### YOUR ASSIGNMENT
Return every entry in full, with no alterations.

### STUDY MATERIAL
============
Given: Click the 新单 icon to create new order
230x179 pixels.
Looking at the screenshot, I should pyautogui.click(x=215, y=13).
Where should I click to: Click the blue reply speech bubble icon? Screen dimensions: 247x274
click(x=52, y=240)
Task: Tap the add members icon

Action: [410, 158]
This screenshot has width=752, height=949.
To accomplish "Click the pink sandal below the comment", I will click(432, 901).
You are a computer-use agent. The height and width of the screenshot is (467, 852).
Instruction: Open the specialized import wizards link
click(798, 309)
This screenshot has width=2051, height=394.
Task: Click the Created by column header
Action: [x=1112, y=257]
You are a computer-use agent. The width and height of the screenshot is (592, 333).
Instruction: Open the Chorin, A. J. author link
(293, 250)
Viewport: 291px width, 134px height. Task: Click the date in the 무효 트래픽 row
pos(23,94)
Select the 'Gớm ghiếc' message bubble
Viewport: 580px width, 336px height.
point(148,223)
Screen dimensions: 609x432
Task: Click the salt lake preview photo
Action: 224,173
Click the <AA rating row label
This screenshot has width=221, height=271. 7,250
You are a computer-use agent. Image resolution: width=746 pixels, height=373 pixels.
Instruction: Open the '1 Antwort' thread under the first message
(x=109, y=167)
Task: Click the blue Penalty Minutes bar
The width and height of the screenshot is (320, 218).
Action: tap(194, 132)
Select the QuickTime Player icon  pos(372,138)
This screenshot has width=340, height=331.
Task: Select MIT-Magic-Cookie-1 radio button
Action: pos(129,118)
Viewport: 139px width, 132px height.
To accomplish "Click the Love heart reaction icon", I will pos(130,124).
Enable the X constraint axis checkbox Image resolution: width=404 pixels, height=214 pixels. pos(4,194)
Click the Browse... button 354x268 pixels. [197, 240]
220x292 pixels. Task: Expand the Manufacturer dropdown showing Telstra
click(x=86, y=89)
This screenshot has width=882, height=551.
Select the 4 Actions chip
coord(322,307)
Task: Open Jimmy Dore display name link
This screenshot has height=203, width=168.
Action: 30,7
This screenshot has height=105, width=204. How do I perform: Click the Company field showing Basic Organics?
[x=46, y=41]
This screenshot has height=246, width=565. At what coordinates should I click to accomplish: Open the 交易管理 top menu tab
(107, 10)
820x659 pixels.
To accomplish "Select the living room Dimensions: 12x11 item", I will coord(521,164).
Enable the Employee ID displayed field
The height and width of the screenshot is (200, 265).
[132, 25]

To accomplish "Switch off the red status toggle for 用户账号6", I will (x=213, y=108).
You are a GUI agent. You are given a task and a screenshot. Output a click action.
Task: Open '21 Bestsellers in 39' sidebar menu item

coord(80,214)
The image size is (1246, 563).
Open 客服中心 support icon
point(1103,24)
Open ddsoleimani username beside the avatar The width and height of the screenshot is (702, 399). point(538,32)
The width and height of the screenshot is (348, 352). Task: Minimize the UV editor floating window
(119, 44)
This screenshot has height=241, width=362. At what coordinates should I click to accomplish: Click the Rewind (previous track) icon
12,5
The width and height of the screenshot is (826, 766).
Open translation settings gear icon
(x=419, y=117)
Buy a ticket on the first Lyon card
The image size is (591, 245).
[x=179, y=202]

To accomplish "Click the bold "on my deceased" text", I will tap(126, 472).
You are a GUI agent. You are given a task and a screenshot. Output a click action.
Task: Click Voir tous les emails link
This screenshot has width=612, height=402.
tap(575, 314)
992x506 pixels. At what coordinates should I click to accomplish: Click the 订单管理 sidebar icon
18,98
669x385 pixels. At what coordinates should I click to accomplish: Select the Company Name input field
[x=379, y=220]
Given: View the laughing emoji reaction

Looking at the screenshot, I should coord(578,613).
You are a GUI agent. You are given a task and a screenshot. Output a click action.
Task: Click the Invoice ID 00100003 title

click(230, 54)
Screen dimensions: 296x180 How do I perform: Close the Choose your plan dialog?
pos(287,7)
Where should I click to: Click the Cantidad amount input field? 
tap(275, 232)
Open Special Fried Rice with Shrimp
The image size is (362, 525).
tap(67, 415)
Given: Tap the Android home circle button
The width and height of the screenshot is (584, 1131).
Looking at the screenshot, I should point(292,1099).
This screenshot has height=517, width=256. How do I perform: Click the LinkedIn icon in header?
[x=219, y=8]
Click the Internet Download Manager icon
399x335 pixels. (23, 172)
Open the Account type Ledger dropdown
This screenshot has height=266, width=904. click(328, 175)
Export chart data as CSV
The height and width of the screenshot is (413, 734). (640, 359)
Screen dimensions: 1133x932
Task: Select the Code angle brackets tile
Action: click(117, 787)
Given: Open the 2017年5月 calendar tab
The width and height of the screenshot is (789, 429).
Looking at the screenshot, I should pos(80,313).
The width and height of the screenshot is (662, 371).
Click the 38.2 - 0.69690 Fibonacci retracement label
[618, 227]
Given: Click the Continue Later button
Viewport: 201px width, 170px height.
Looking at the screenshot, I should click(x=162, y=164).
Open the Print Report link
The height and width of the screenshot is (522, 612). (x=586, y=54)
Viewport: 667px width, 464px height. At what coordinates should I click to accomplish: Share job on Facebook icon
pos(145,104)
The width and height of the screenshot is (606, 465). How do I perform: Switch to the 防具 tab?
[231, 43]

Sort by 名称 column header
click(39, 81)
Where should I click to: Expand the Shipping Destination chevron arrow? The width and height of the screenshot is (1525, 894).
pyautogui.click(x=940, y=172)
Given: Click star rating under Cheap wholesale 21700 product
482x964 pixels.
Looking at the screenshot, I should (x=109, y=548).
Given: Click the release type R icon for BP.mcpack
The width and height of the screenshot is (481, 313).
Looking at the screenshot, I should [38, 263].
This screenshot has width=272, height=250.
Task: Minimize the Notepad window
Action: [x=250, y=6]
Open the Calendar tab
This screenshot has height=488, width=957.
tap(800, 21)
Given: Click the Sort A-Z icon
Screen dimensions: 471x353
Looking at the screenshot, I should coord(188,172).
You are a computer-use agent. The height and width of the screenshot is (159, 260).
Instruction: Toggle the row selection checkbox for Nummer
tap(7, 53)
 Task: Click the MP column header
============
### RESPONSE BOX
Given: Click the 新单 icon to create new order
230x179 pixels.
Looking at the screenshot, I should pyautogui.click(x=215, y=13).
Where should I click to: Click the blue reply speech bubble icon? Screen dimensions: 247x274
click(x=52, y=240)
Task: Tap the add members icon

Action: [410, 158]
This screenshot has width=752, height=949.
To accomplish "Click the pink sandal below the comment", I will click(432, 901).
You are a computer-use agent. The height and width of the screenshot is (467, 852).
Instruction: Open the specialized import wizards link
click(798, 309)
This screenshot has width=2051, height=394.
Task: Click the Created by column header
Action: [x=1112, y=257]
You are a computer-use agent. The width and height of the screenshot is (592, 333).
Instruction: Open the Chorin, A. J. author link
(293, 250)
Viewport: 291px width, 134px height. Task: Click the date in the 무효 트래픽 row
pos(23,94)
Select the 'Gớm ghiếc' message bubble
Viewport: 580px width, 336px height.
point(148,223)
Screen dimensions: 609x432
Task: Click the salt lake preview photo
Action: 224,173
Click the <AA rating row label
This screenshot has width=221, height=271. 7,250
You are a computer-use agent. Image resolution: width=746 pixels, height=373 pixels.
Instruction: Open the '1 Antwort' thread under the first message
(x=109, y=167)
Task: Click the blue Penalty Minutes bar
The width and height of the screenshot is (320, 218).
Action: tap(194, 132)
Select the QuickTime Player icon  pos(372,138)
This screenshot has width=340, height=331.
Task: Select MIT-Magic-Cookie-1 radio button
Action: pos(129,118)
Viewport: 139px width, 132px height.
To accomplish "Click the Love heart reaction icon", I will pos(130,124).
Enable the X constraint axis checkbox Image resolution: width=404 pixels, height=214 pixels. pos(4,194)
Click the Browse... button 354x268 pixels. [197, 240]
220x292 pixels. Task: Expand the Manufacturer dropdown showing Telstra
click(x=86, y=89)
This screenshot has width=882, height=551.
Select the 4 Actions chip
coord(322,307)
Task: Open Jimmy Dore display name link
This screenshot has height=203, width=168.
Action: 30,7
This screenshot has height=105, width=204. How do I perform: Click the Company field showing Basic Organics?
[x=46, y=41]
This screenshot has height=246, width=565. At what coordinates should I click to accomplish: Open the 交易管理 top menu tab
(107, 10)
820x659 pixels.
To accomplish "Select the living room Dimensions: 12x11 item", I will coord(521,164).
Enable the Employee ID displayed field
The height and width of the screenshot is (200, 265).
[132, 25]

To accomplish "Switch off the red status toggle for 用户账号6", I will (x=213, y=108).
You are a GUI agent. You are given a task and a screenshot. Output a click action.
Task: Open '21 Bestsellers in 39' sidebar menu item

coord(80,214)
The image size is (1246, 563).
Open 客服中心 support icon
point(1103,24)
Open ddsoleimani username beside the avatar The width and height of the screenshot is (702, 399). point(538,32)
The width and height of the screenshot is (348, 352). Task: Minimize the UV editor floating window
(119, 44)
This screenshot has height=241, width=362. At what coordinates should I click to accomplish: Click the Rewind (previous track) icon
12,5
The width and height of the screenshot is (826, 766).
Open translation settings gear icon
(x=419, y=117)
Buy a ticket on the first Lyon card
The image size is (591, 245).
[x=179, y=202]

To accomplish "Click the bold "on my deceased" text", I will tap(126, 472).
You are a GUI agent. You are given a task and a screenshot. Output a click action.
Task: Click Voir tous les emails link
This screenshot has width=612, height=402.
tap(575, 314)
992x506 pixels. At what coordinates should I click to accomplish: Click the 订单管理 sidebar icon
18,98
669x385 pixels. At what coordinates should I click to accomplish: Select the Company Name input field
[x=379, y=220]
Given: View the laughing emoji reaction

Looking at the screenshot, I should coord(578,613).
You are a GUI agent. You are given a task and a screenshot. Output a click action.
Task: Click the Invoice ID 00100003 title

click(230, 54)
Screen dimensions: 296x180 How do I perform: Close the Choose your plan dialog?
pos(287,7)
Where should I click to: Click the Cantidad amount input field? 
tap(275, 232)
Open Special Fried Rice with Shrimp
The image size is (362, 525).
tap(67, 415)
Given: Tap the Android home circle button
The width and height of the screenshot is (584, 1131).
Looking at the screenshot, I should point(292,1099).
This screenshot has height=517, width=256. How do I perform: Click the LinkedIn icon in header?
[x=219, y=8]
Click the Internet Download Manager icon
399x335 pixels. (23, 172)
Open the Account type Ledger dropdown
This screenshot has height=266, width=904. click(328, 175)
Export chart data as CSV
The height and width of the screenshot is (413, 734). (640, 359)
Screen dimensions: 1133x932
Task: Select the Code angle brackets tile
Action: click(117, 787)
Given: Open the 2017年5月 calendar tab
The width and height of the screenshot is (789, 429).
Looking at the screenshot, I should pos(80,313).
The width and height of the screenshot is (662, 371).
Click the 38.2 - 0.69690 Fibonacci retracement label
[618, 227]
Given: Click the Continue Later button
Viewport: 201px width, 170px height.
Looking at the screenshot, I should click(x=162, y=164).
Open the Print Report link
The height and width of the screenshot is (522, 612). (x=586, y=54)
Viewport: 667px width, 464px height. At what coordinates should I click to accomplish: Share job on Facebook icon
pos(145,104)
The width and height of the screenshot is (606, 465). How do I perform: Switch to the 防具 tab?
[231, 43]

Sort by 名称 column header
click(39, 81)
Where should I click to: Expand the Shipping Destination chevron arrow? The width and height of the screenshot is (1525, 894).
pyautogui.click(x=940, y=172)
Given: Click star rating under Cheap wholesale 21700 product
482x964 pixels.
Looking at the screenshot, I should (x=109, y=548).
Given: Click the release type R icon for BP.mcpack
The width and height of the screenshot is (481, 313).
Looking at the screenshot, I should [38, 263].
This screenshot has width=272, height=250.
Task: Minimize the Notepad window
Action: [x=250, y=6]
Open the Calendar tab
This screenshot has height=488, width=957.
tap(800, 21)
Given: Click the Sort A-Z icon
Screen dimensions: 471x353
Looking at the screenshot, I should coord(188,172).
You are a computer-use agent. The height and width of the screenshot is (159, 260).
Instruction: Toggle the row selection checkbox for Nummer
tap(7, 53)
 Task: Click the MP column header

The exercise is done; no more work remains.